Forget the in-laws and last-minute shopping: we have a new tragedy to ruin your holiday season, a season unforgivingly preceded by perhaps humanity’s darkest hour–finals week. Every year, these treacherous days maim many a major, ripping freshmen and occasionally even sophomores from their interests by brutalizing them with a final assessment. Triple-major freshmen drop like flies, abandoning biochem, PLS, and mechanical engineering for a single, unsatisfying English major.

I recently had the chance to sit down with Halpin Bruke, a specialist on the subject who’s spent the last three years studying trends in ND freshmen once December starts. With slightly frazzled hair and a grin on his face that teetered on the brink of insanity, he quickly filled me in on the alarming nature of this increasing trend. “Records show that in the 80’s, you could have up to five majors and still graduate in four years.
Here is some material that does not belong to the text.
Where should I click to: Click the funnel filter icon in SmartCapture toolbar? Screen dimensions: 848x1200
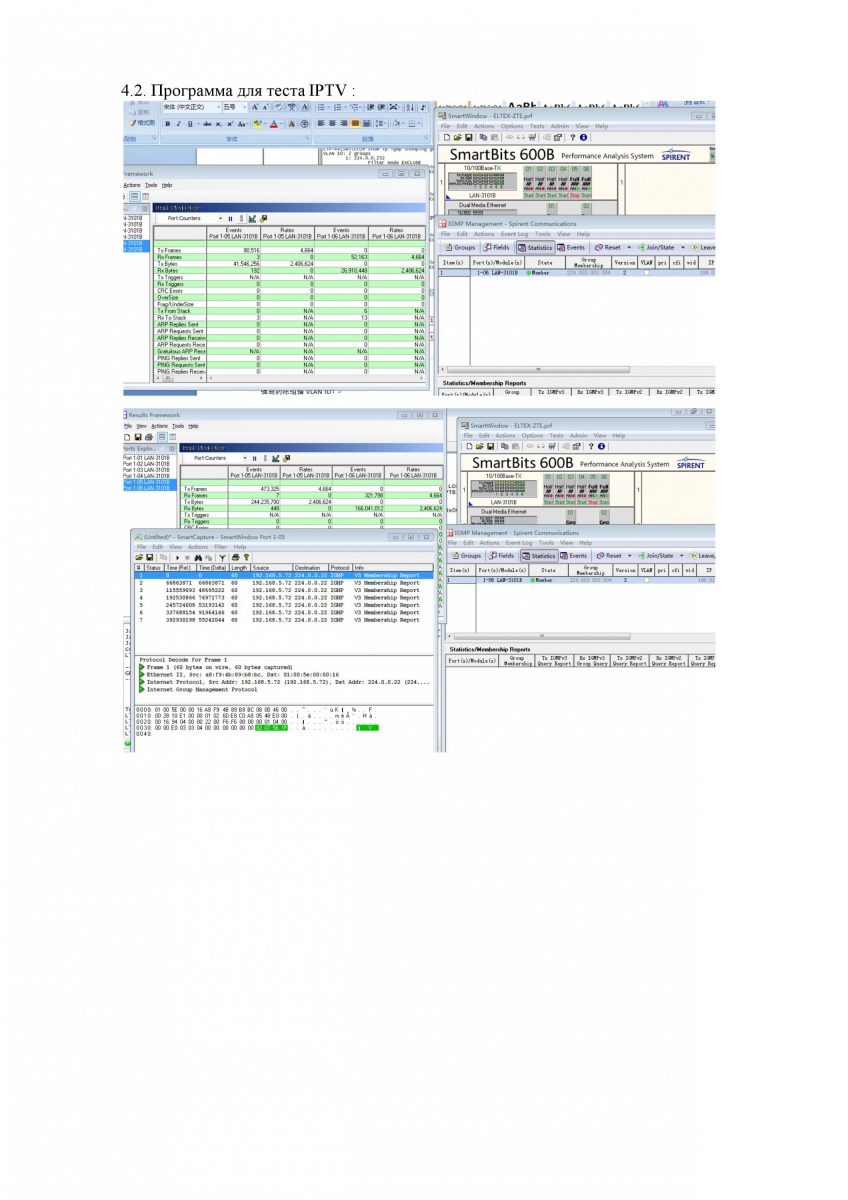(x=222, y=557)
Heck, sometimes even three years.” He ran his hands through his hair as I watched with a hint of concern. “These days, these tests just absolutely wreck these undergrads, limiting their interests and making a diversity of classes utterly impossible.” Eyes darting wildly, Bruke continued, “But I don’t understand what the big deal is about school anyway. We are all just gonna end up as automatons devoid of being.” I left Mr. Bruke staring out the window, quietly eating cold mac n’ cheese.

Disregarding the potential inaccuracy of Bruke’s historical facts and his obvious crippling despair, he has a point: freshmen are coming to Notre Dame with vast dreams of exploring everything in their education, only to have these dreams obliterated a week before heading home for the holidays. Some have argued that this serves a purpose, that tough tests keep majors competitive with universities across the country and push our students to be the best.
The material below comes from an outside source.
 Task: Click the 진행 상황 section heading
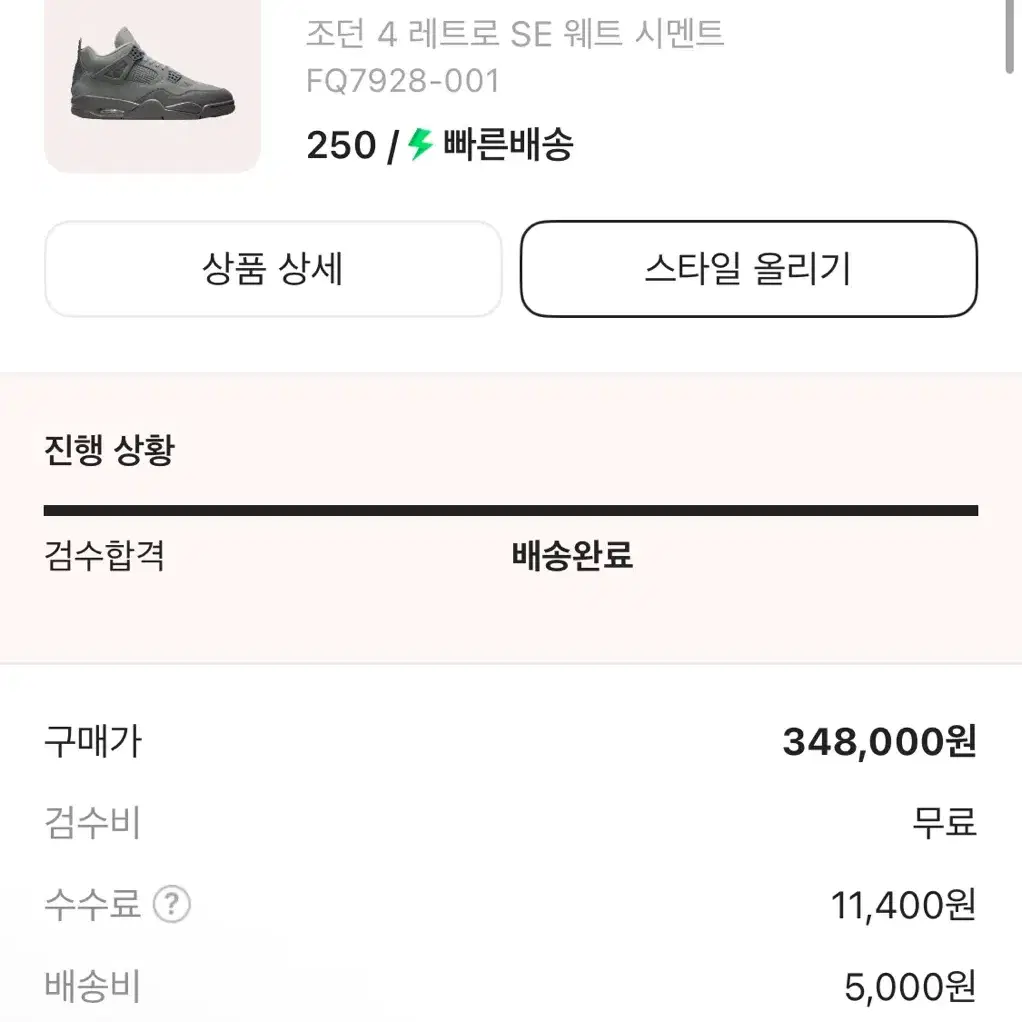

Still, this callous response cannot help but neglect the hundreds of triple-major freshmen disappearing every year, not to mention the impact of poaching and habitat destruction. With Reckers no longer a 24-hr space, these poor creatures are swiftly running out of places to study, and more classes have been dropped this fall semester than mics by Kanye. Describing the poaching problem, Bruke almost burst into tears describing how many seniors have been hunting these freshmen for their ivory. “They claim to be peer advisors, and recommend that these young-ones take 18 credits, or simply work throughout the night. In no time, they work themselves to death, and a future neuro-rocket-scientist decides to major in Anthropology. Tragic, utterly tragic.”

It is hard to see how these poor freshmen will survive in today’s rapidly changing world, and this endangered species, sadly, seems on the way to an early extinction. Only time will tell whether these freshmen manage to persist in their passions and survive in the wild, or end up evolving into demoralized sophomores shifting to a major in FTT.